I rested and listened for the dogs. There was no wind to deceive me, but I imagined I heard dogs everywhere. It seemed unwise for me to go on down the canyon, for if I did not meet the men I would find myself lost. As it was I would have my troubles climbing out.

I chose a part of the thicket some distance above where I had come down, hoping to find it more open, if not less steep, and not so vastly inhabited with bears. Lo and behold it was worse! It was thicker, darker, wilder, steeper and there was, if possible, actually more bear sign. I had to pull myself up by holding to the trees and branches. I had to rest every few steps. I had to watch and listen all the time. Half-way up the trunks of the aspens and oaks and maples were all bent down-hill. They curved out and down before the rest of the tree stood upright. And all the brush was flat, bending down hill, and absolutely almost impassable. This feature of tree and brush was of course caused by the weight of snow in winter. It would have been more interesting if I had not been so anxious to get up. I grew hotter and wetter than I had been in the manzanitas. Moreover, what with the labor and worry and exhaustion, my apprehensions had increased. They increased until I had to confess that I was scared. Once I heard a rustle and pad on the leaves somewhere below. That made matters worse. Surely I would meet a bear. I would meet him coming down-hill! And I must never shoot a bear coming down-hill!
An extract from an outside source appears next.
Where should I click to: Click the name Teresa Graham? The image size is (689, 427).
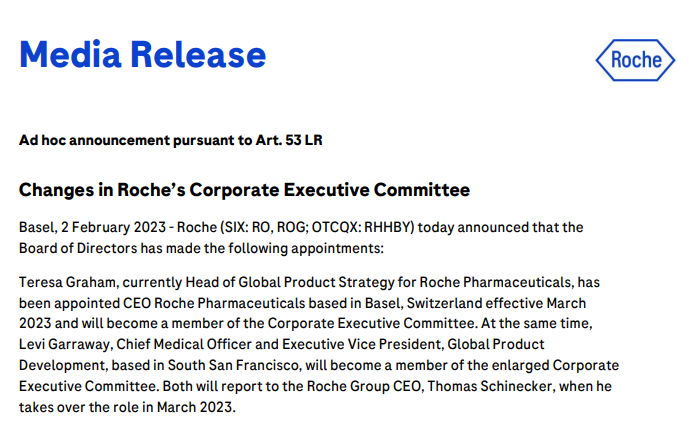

Buffalo Jones had cautioned me on that score, so had Scott Teague, the bear hunter of Colorado, and so had Haught. "Don't never shoot no ole bar comin' down hill, 'cause if you do he'll just roll up an' pile down on you!"

I climbed until my tongue hung out and my heart was likely to burst. Then when I had to straddle a tree to keep from sliding down I got desperate and mad and hoped an old grizzly would happen along to make an end to my misery.
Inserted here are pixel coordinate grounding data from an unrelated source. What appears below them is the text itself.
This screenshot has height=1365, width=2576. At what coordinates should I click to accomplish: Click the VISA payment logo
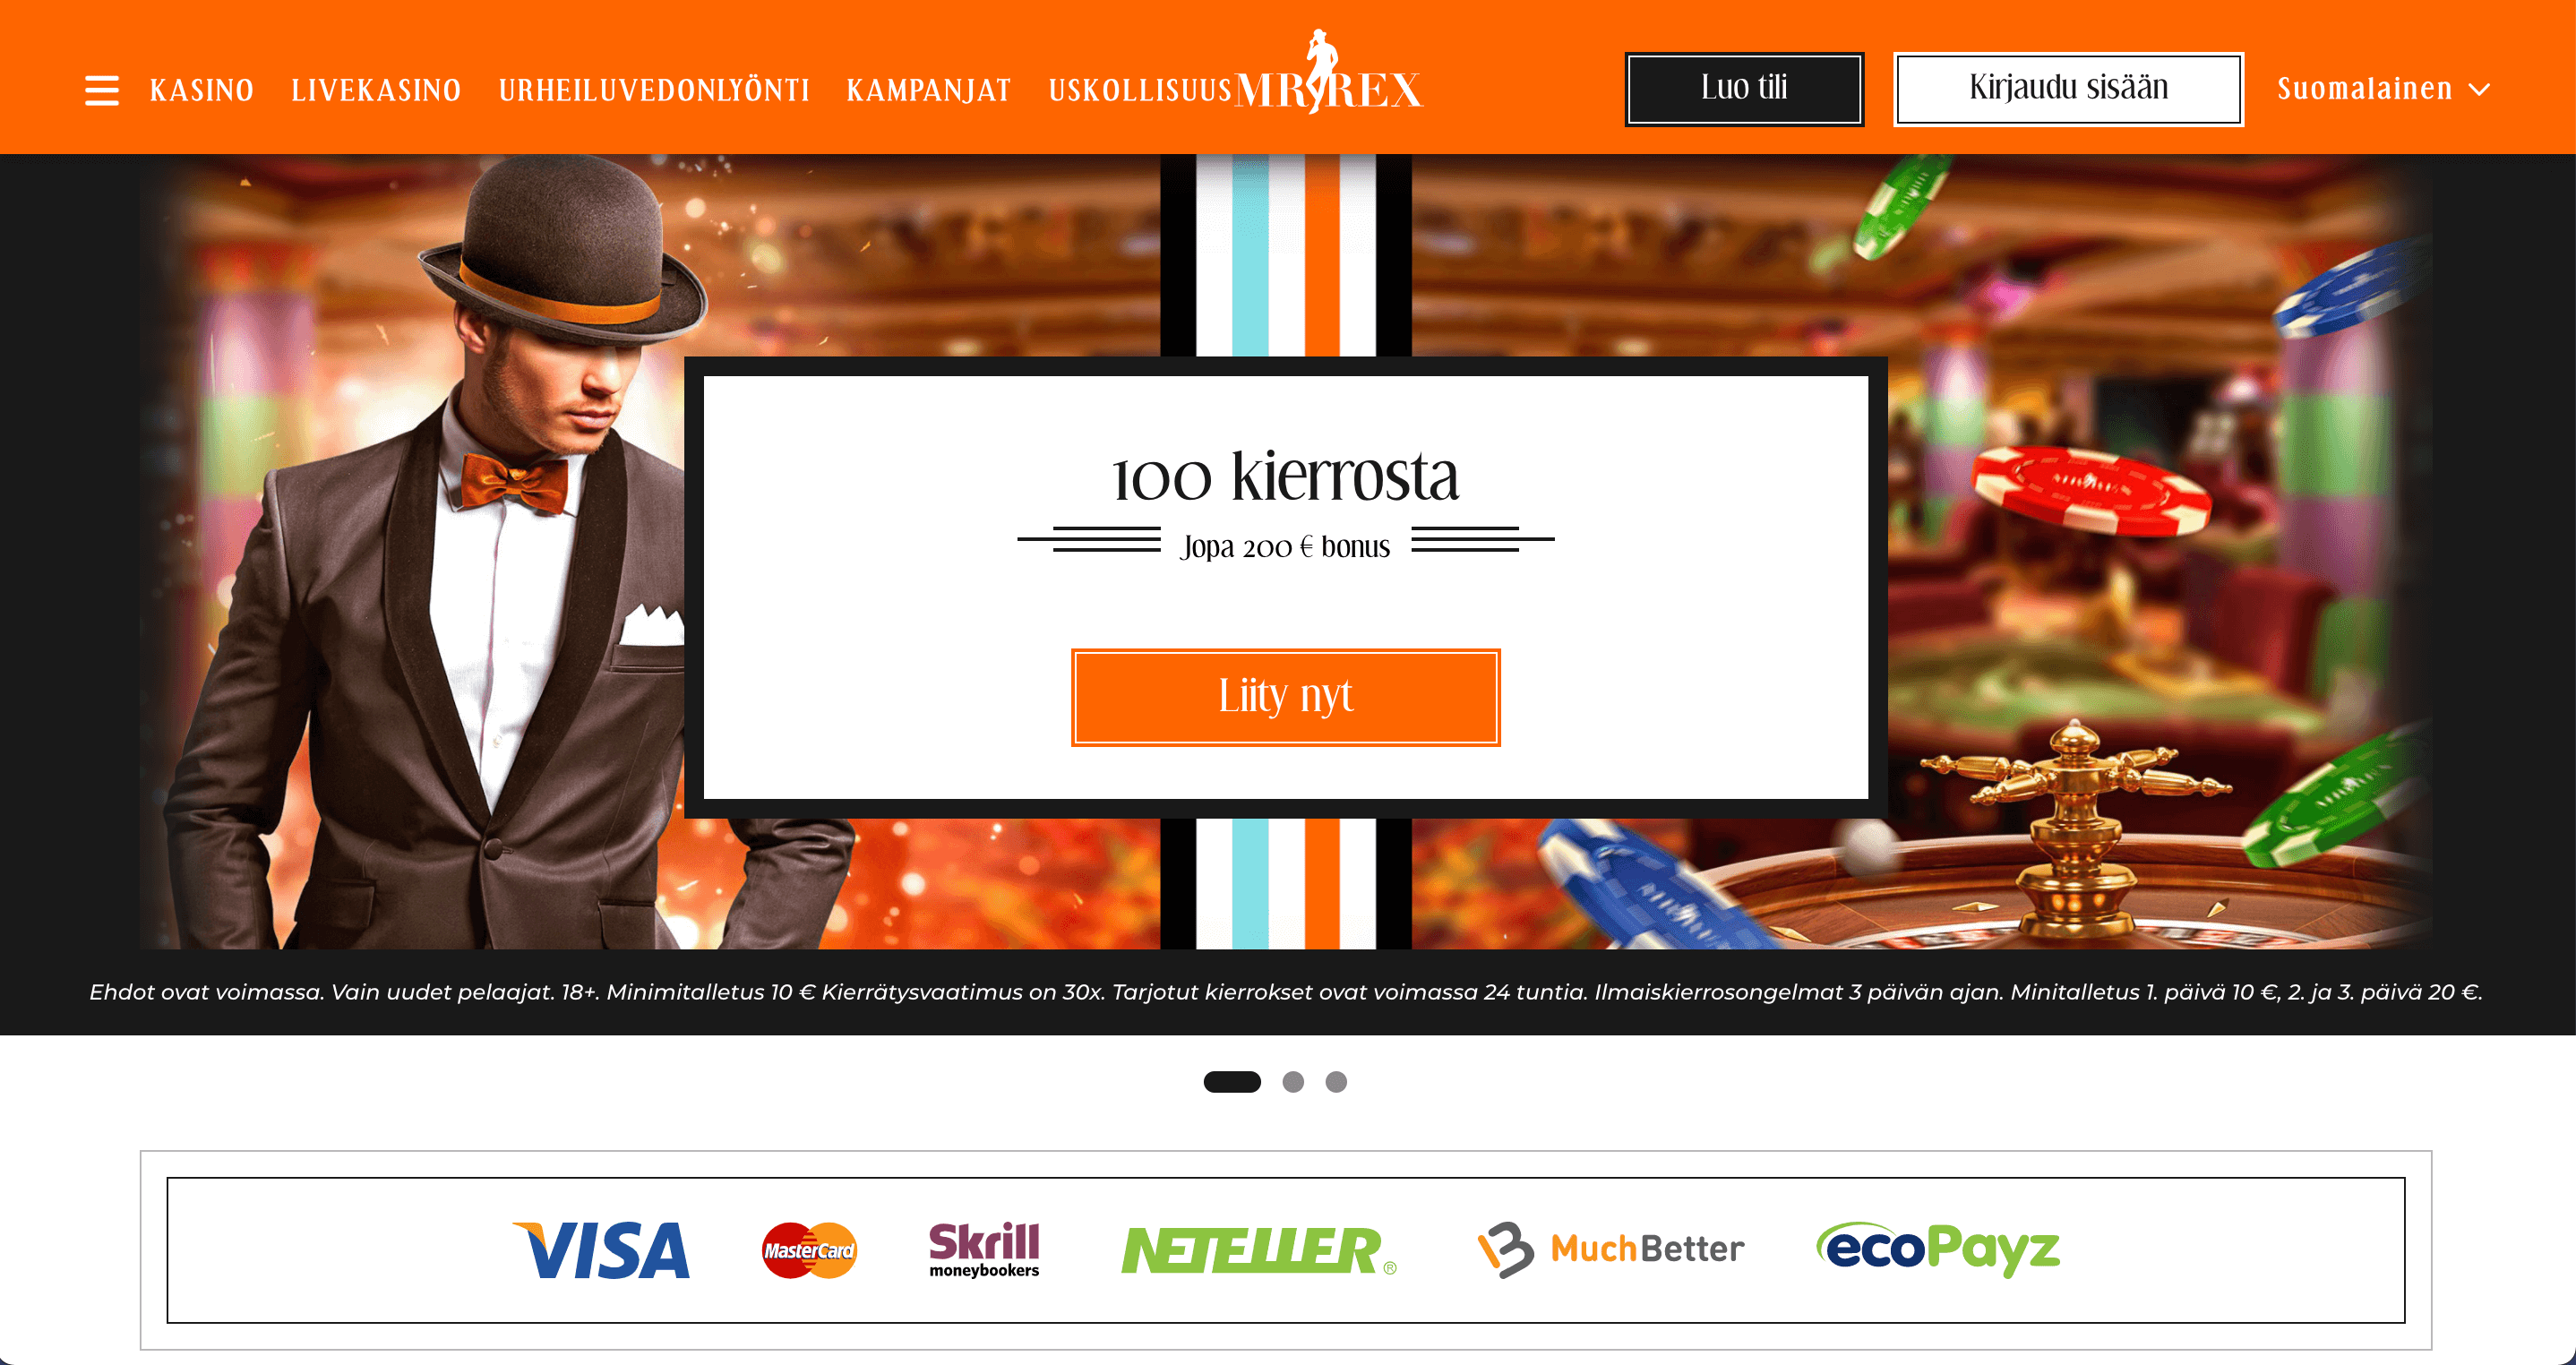point(602,1250)
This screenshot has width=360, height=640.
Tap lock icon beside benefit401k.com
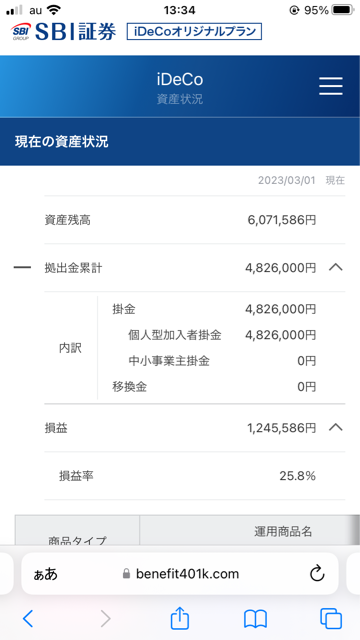tap(127, 574)
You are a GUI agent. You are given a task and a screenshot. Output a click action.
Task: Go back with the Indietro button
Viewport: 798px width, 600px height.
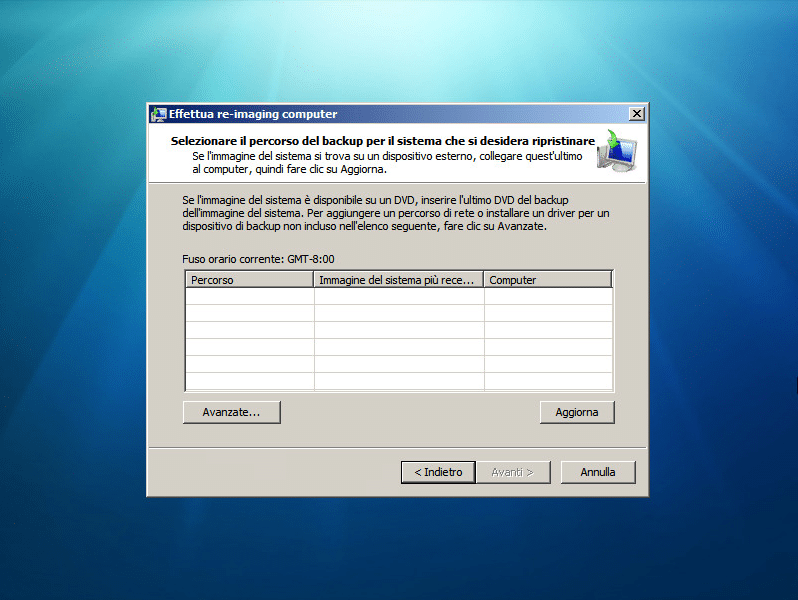coord(438,472)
It took me an hour to climb up that part of the slope which constituted the thicket of oak, maple and aspen. It was half-past three when finally I reached the saddle where we had shot at the grizzly. I rested as long as I dared. I had still a long way to go up that ridge to the rim, and how did I know whether or not I could surmount it.

However, a good rest helped to revive strength and spirit. Then I started. Once above the saddle I was out clear in the open, high above the canyons, and the vast basin still farther below, yet far indeed under the pine-fringed rim above. This climb was all over stone. The ridge was narrow-crested, yellow, splintered rock, with a few dwarf pines and spruces and an occasional bunch of manzanita. I did not hear a sound that I did not make myself. Whatever had become of the hounds, and the other hunters? The higher I climbed the more I liked it. After an hour I was sure that I could reach the rim by this route, and of course that stimulated me. To make sure, and allay doubt, I sat down on a high backbone of bare rock and studied the heave and bulge of ridge above me. Using my glasses I made sure that I could climb out. It would be a task equal to those of lion-hunting days with Jones, and it made me happy to realize that despite the intervening ten years I was still equal to the task.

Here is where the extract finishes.